Condition - intact, superb
Certificate of Authenticity
About the piece
The life-size head, perhaps Philetairos, mounted on a later, Neoclassical marble bust. The physiognomy of the subject, characterized by heavy jowls, thick neck, and small eyes, is consistent with the portrait type of Philetairos, the first ruler of Pergamon (283-263 BC), and founder of the Attalid Dynasty. The head turned to the left and looks up, his full corpulent face with a rounded chin, his mouth with lower lip protruding, the bridge of the nose broad, the narrow convex eyes with thick upper lids, the brows arching with a corresponding ridge across the middle of his forehead, his hair a mass of short curving locks.

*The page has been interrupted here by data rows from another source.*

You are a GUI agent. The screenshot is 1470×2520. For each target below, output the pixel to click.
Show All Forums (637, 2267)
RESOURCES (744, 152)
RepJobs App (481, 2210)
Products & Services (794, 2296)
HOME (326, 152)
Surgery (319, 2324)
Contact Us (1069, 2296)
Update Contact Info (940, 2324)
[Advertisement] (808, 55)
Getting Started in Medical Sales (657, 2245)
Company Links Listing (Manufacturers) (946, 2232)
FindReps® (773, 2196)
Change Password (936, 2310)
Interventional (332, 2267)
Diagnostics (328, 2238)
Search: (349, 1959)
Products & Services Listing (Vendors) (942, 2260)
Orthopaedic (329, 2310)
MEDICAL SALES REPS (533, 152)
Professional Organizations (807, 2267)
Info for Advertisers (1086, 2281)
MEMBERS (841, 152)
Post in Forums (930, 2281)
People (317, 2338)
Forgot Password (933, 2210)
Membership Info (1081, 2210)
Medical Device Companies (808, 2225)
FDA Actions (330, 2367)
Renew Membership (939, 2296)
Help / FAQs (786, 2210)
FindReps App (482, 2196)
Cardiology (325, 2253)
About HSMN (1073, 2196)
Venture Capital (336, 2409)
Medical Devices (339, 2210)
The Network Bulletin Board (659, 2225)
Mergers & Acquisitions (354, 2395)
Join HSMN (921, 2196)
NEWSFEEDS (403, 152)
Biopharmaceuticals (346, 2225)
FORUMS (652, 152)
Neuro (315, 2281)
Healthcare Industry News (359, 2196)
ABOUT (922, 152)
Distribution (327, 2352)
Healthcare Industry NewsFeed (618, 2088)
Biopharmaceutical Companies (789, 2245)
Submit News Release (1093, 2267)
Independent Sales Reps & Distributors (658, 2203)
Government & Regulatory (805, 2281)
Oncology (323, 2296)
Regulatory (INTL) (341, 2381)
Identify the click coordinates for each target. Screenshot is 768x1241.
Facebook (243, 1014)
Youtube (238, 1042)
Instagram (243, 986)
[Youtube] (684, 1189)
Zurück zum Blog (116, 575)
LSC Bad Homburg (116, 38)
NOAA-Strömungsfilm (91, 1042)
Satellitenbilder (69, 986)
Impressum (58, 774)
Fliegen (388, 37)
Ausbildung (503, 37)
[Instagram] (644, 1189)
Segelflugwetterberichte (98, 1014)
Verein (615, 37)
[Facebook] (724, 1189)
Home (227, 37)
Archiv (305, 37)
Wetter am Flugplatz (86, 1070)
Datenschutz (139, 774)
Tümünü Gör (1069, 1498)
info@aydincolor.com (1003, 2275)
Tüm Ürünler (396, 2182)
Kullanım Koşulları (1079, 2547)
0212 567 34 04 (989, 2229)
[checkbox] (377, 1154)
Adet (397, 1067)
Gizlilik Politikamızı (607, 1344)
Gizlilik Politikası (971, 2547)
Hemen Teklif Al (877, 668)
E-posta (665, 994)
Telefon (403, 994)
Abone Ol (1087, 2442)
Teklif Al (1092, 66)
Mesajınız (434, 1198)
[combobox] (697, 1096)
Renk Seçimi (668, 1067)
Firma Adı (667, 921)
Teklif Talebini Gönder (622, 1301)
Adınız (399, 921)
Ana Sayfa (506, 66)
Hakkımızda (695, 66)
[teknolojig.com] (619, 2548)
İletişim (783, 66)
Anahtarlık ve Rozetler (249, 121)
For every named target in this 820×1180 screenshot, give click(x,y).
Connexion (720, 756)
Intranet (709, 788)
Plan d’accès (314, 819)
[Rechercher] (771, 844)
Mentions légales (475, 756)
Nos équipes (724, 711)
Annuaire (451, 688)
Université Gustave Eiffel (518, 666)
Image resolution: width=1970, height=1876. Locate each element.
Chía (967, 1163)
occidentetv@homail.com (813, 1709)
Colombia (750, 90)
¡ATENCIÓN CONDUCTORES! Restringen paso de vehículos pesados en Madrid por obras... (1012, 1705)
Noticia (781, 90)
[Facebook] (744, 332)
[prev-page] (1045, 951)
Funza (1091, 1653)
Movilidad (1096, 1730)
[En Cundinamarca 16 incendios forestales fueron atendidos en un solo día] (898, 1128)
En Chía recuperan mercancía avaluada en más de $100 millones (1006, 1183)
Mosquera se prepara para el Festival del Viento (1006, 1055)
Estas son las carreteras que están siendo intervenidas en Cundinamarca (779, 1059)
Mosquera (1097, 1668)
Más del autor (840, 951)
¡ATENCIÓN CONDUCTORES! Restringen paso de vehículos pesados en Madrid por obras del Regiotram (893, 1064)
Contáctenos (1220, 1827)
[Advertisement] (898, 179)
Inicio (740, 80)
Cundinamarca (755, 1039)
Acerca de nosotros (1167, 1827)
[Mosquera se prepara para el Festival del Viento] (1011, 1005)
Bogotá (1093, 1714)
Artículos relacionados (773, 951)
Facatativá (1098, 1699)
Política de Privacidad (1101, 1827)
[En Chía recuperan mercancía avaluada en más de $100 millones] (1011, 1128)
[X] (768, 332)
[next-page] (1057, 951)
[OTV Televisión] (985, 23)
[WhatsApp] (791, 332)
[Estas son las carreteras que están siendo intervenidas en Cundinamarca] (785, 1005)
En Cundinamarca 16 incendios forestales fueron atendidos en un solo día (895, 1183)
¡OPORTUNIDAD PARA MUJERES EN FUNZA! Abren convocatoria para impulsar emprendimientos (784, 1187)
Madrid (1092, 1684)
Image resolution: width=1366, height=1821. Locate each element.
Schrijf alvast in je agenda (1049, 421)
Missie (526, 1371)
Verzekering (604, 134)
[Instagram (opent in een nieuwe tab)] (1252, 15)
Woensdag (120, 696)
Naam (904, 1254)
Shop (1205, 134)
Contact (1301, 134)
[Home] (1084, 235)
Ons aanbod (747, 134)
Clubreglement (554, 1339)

Philetairos, son of Athos, was from the Greek city of Tius in the Propontis. He served as an administrator under Lysimachus, who was one of Alexander the Great's successors. After Lysimachus secured the Macedonian war chest, the booty of Alexander's conquest of Achaemenid Persia, he entrusted a share to Philetairos, which he guarded in the fortress city of Pergamon. He maintained his loyalty to Lysimachus until court intrigues endangered his position, and then switched allegiance to Seleucus Nicator of Syria. After Seleucus's defeat of Lysimachus in 281 B.C., he retained Philetairos as governor of Pergamon, and left the treasure to his care. Under his watch, Pergamon became one of the most important cities of the Hellenistic world (see Davis and Kraay, The Hellenistic Kingdoms, Portrait Coins and History, pp. 250-252).
Philetairos neither took the title of king, nor used his own portrait on coins. His image is known chiefly from coins minted by his successors, which may duplicate a now-lost statue from the acropolis of Pergamon created during his lifetime or shortly after his death in 263 B.C. On the basis of its similarity to the coin portraits, a marble herm from the Villa of Papyri at Herculaneum has been identified as a depiction of Philetairos. The head presented here is the third known version of the type; the fine quality of the sculpture, especially in the treatment of the hair, suggests a late Hellenistic date, so probably a century earlier than the Roman example from Herculaneum, now in the Museo Nazionale, Naples, inv. 6148. The Herculaneum herm portrait turns left and looks up, same as our head.
For the coin portrait see Kraay and Davis, op. cit., no. 184. For the Herculaneum herm see R.R.R.Smith, Hellenistic Royal Portraits, pp. 74-75 and no. 22, p. 159.
Ex- Private European collection, 1980s; American private collection.